Moto abbandonata in strada

Moto abbandonata in strada: come segnalarla

Cosa fare in presenza di una moto abbandonata in strada? Spieghiamo nel dettaglio la procedura per segnalarla alle forze dell'ordine affinché venga rimossa

11 marzo 2020 - 19:34

Una moto abbandonata in strada, a prescindere che sia un motociclo, un ciclomotore o uno scooter, dev’essere obbligatoriamente rimossa dal suolo pubblico o privato e smaltita seguendo determinate procedure. La carcassa di una moto, come di un qualsiasi altro veicolo, è considerata infatti un ‘rifiuto speciale’ e per liberarsene bisogna rottamarla nei modi corretti, non è certo ammissibile l’opzione di abbandonarla in strada. Vediamo pertanto quali sono le modalità per segnalare e rimuovere una moto abbandonata.

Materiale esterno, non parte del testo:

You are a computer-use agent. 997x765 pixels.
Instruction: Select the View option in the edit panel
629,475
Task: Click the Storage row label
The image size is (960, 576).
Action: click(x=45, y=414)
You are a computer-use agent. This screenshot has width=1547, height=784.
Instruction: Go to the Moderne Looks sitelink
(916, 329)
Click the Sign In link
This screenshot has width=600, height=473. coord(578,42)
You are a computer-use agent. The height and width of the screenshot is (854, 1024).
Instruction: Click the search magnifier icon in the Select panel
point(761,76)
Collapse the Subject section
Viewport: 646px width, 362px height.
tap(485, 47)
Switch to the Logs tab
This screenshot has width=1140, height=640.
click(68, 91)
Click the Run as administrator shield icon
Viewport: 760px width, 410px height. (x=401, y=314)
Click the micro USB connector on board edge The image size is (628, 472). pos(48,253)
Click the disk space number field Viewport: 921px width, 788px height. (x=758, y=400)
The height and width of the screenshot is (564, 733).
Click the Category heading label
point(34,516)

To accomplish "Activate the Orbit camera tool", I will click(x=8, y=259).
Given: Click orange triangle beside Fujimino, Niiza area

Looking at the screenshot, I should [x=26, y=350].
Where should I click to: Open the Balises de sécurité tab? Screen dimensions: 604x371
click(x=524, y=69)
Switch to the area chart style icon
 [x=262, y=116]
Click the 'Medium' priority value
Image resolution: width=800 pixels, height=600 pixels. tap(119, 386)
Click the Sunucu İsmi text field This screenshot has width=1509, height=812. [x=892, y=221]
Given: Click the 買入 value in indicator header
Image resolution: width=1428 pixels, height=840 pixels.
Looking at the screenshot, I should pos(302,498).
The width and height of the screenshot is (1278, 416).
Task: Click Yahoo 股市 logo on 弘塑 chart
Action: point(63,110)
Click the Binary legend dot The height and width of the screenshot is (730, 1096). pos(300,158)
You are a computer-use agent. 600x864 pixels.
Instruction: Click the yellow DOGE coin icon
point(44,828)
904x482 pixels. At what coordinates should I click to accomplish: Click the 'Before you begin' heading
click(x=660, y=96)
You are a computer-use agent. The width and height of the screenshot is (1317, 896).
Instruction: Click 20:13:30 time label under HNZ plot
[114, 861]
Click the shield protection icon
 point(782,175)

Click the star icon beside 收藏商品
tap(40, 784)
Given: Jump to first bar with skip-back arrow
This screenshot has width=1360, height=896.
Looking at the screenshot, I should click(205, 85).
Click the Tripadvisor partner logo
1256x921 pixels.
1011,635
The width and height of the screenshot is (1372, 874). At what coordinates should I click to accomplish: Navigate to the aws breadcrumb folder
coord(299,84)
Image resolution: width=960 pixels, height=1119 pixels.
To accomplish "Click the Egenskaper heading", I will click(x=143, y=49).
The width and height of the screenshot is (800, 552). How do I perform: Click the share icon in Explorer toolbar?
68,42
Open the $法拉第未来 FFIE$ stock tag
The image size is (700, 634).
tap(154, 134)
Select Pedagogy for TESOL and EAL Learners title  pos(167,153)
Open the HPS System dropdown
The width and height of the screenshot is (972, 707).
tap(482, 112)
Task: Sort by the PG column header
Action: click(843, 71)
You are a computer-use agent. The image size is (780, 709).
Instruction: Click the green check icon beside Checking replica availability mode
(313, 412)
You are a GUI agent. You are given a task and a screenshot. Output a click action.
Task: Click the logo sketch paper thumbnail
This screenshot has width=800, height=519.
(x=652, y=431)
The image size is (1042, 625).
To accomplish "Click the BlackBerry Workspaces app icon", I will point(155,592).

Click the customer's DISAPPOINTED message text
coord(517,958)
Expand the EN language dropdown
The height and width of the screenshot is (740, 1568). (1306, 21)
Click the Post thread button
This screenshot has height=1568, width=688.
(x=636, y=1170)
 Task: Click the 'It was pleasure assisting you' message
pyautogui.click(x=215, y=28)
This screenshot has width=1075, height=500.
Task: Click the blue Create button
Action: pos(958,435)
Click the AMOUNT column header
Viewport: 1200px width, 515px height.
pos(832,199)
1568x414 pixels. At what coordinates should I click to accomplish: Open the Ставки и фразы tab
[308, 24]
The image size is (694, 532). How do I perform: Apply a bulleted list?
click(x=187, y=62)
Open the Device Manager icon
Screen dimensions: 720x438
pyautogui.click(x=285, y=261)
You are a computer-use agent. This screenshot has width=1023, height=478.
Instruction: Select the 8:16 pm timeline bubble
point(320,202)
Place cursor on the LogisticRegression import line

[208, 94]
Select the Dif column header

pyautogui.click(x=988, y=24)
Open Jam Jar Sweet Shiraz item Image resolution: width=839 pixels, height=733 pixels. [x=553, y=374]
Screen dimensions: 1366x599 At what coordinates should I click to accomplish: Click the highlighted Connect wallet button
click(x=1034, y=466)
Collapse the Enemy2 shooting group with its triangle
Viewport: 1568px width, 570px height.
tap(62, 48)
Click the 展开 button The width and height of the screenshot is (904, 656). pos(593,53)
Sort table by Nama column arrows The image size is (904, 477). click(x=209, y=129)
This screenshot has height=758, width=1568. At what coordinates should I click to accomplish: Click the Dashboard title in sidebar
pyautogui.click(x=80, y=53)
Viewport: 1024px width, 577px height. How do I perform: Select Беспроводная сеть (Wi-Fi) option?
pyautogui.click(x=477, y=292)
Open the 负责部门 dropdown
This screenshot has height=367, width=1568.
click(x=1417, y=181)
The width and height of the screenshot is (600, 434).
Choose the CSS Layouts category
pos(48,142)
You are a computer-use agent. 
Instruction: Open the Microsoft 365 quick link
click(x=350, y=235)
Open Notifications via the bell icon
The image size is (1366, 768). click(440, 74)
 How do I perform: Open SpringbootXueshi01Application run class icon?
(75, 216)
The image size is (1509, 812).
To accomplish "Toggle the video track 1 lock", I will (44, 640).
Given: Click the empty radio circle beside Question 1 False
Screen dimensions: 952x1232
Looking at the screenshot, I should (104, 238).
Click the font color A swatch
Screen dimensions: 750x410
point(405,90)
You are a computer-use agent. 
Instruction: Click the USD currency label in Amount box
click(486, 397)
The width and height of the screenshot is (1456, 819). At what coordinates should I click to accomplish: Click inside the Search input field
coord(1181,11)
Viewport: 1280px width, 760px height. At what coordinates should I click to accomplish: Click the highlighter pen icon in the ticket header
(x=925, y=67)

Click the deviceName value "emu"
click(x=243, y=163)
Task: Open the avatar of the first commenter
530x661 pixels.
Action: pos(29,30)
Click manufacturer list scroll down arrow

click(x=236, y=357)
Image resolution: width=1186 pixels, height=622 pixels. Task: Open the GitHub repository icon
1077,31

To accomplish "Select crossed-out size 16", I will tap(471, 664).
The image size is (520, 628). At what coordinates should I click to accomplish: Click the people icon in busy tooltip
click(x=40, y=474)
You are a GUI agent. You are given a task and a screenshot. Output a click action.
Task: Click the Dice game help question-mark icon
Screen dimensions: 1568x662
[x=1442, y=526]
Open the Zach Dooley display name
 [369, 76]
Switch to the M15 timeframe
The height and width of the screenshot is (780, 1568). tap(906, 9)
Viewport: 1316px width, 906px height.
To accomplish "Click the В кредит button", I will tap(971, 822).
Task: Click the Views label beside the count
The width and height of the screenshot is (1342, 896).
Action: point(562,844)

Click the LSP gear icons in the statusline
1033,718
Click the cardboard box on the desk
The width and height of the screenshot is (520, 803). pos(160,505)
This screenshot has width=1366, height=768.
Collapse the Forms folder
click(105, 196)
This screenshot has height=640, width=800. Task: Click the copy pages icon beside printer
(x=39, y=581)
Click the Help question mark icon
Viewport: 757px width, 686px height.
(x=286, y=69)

QUANDO UNA MOTO SI CONSIDERA ABBANDONATA

Ovviamente, prima di segnalare a chi di dovere una moto abbandonata, bisogna assolutamente essere certi che lo sia per davvero. Secondo la normativa vigente (DM 22/10/1999, n. 460) un veicolo è considerato ‘abbandonato’ se manca di targa e/o contrassegno nonché di parti essenziali per l’uso o la conservazione. Ulteriori elementi a sostegno dello stato di abbandono di una moto sono la presenza nello stesso posto da molto tempo e l’alto numero di segnalazioni. Viceversa, non sono abbandonate le moto sottoposte a fermo amministrativo (a meno che l’incuria e il trascorrere del tempo non abbiano trasformato i veicoli sequestrati in rifiuti inquinanti destinati in via obiettiva all’abbandono) e le moto d’epoca o storiche, purché conservate in maniera adeguata.

MOTO ABBANDONATA: SEGNALAZIONE E RIMOZIONE DAL SUOLO PUBBLICO

Per segnalare una moto abbandonata sul suolo pubblico è necessario contattare la Polstrada o la Polizia Municipale. Le quali, una volta ricevuta la segnalazione, accertano innanzitutto che: 1) il veicolo non sia di provenienza furtiva; 2) se sia possibile risalire al proprietario. In assenza di entrambi gli elementi, e rilevato che la vettura risulti effettivamente in stato di abbandono, provvedono alla sua rimozione e all’invio della moto presso un centro demolizioni autorizzato. Qui la moto non viene immediatamente rottamata ma resta ‘a disposizione’ 60 giorni per permettere eventualmente al proprietario di reclamarla. Se in questo lasso di tempo si palesa il proprietario, quest’ultimo può tornare in possesso del mezzo pagando le relative spese, compresi eventuali pregressi. Se invece non la reclama nessuno, la moto diventa a tutti gli effetti un ‘rifiuto’ con conseguente cancellazione dal PRA (per i ciclomotori non c’è bisogno) e successiva demolizione.

MOTO ABBANDONATA: RIMOZIONE DA SUOLO PRIVATO E SANZIONI

Se una moto viene abbandonata su suolo privato, la forza di Polizia che ha ricevuto la segnalazione intima all’intestatario del veicolo o, qualora non sia stato possibile identificarlo, al proprietario del terreno su cui si trova la motocicletta, di provvedere alla sua rimozione e smaltimento. In caso di inosservanza la Polizia procede d’ufficio con addebito delle spese. Come descritto nel paragrafo precedente, la moto rimossa finisce in un centro demolizioni e quindi rottamata con richiesta di cancellazione dal PRA. Ricordiamo infine che chi rottama una moto o un motorino, senza consegnarli a un centro di raccolta autorizzato o a un rivenditore, rischia una multa da 105 a 620 euro. Tuttavia l’abbandono dei veicoli fuori uso è sanzionato anche penalmente se la condotta illecita è posta in essere dai titolari di imprese e dai responsabili di enti.